### Assignment
Set down exactly, and only, the lines from the one with "38 (682, 841)" to the final line of the entries, both included.

### Collected data entries
------------------------------------

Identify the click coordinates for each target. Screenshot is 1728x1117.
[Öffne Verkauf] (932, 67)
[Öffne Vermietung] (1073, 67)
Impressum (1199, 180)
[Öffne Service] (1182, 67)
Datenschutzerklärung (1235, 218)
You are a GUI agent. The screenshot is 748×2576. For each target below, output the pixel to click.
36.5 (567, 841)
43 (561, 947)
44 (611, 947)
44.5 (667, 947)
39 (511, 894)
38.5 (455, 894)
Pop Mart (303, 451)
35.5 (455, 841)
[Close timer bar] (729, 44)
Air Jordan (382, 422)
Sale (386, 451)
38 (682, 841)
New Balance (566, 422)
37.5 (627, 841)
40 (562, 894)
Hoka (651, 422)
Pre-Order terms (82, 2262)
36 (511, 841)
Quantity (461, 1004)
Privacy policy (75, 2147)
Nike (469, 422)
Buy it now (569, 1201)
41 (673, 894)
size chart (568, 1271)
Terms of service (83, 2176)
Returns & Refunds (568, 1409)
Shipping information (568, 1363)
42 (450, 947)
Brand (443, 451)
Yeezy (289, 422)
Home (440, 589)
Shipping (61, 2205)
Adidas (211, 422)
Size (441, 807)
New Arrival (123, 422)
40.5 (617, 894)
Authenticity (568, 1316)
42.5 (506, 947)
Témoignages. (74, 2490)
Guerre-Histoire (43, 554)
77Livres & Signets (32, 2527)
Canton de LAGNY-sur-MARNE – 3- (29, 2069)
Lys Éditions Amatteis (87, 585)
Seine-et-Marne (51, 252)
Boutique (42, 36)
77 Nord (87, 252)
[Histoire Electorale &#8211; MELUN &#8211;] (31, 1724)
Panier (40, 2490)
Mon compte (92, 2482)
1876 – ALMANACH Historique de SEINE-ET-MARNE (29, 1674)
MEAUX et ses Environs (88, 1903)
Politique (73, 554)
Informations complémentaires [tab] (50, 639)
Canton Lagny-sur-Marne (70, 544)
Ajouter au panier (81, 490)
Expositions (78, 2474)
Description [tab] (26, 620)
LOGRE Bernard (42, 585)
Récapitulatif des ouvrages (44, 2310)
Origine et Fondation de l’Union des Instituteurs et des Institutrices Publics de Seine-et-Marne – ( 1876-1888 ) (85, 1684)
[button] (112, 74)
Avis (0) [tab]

------------------------------------

### Written solution
38 (682, 841)
New Balance (566, 422)
37.5 (627, 841)
40 (562, 894)
Hoka (651, 422)
Pre-Order terms (82, 2262)
36 (511, 841)
Quantity (461, 1004)
Privacy policy (75, 2147)
Nike (469, 422)
Buy it now (569, 1201)
41 (673, 894)
size chart (568, 1271)
Terms of service (83, 2176)
Returns & Refunds (568, 1409)
Shipping information (568, 1363)
42 (450, 947)
Brand (443, 451)
Yeezy (289, 422)
Home (440, 589)
Shipping (61, 2205)
Adidas (211, 422)
Size (441, 807)
New Arrival (123, 422)
40.5 (617, 894)
Authenticity (568, 1316)
42.5 (506, 947)
Témoignages. (74, 2490)
Guerre-Histoire (43, 554)
77Livres & Signets (32, 2527)
Canton de LAGNY-sur-MARNE – 3- (29, 2069)
Lys Éditions Amatteis (87, 585)
Seine-et-Marne (51, 252)
Boutique (42, 36)
77 Nord (87, 252)
[Histoire Electorale &#8211; MELUN &#8211;] (31, 1724)
Panier (40, 2490)
Mon compte (92, 2482)
1876 – ALMANACH Historique de SEINE-ET-MARNE (29, 1674)
MEAUX et ses Environs (88, 1903)
Politique (73, 554)
Informations complémentaires [tab] (50, 639)
Canton Lagny-sur-Marne (70, 544)
Ajouter au panier (81, 490)
Expositions (78, 2474)
Description [tab] (26, 620)
LOGRE Bernard (42, 585)
Récapitulatif des ouvrages (44, 2310)
Origine et Fondation de l’Union des Instituteurs et des Institutrices Publics de Seine-et-Marne – ( 1876-1888 ) (85, 1684)
[button] (112, 74)
Avis (0) [tab]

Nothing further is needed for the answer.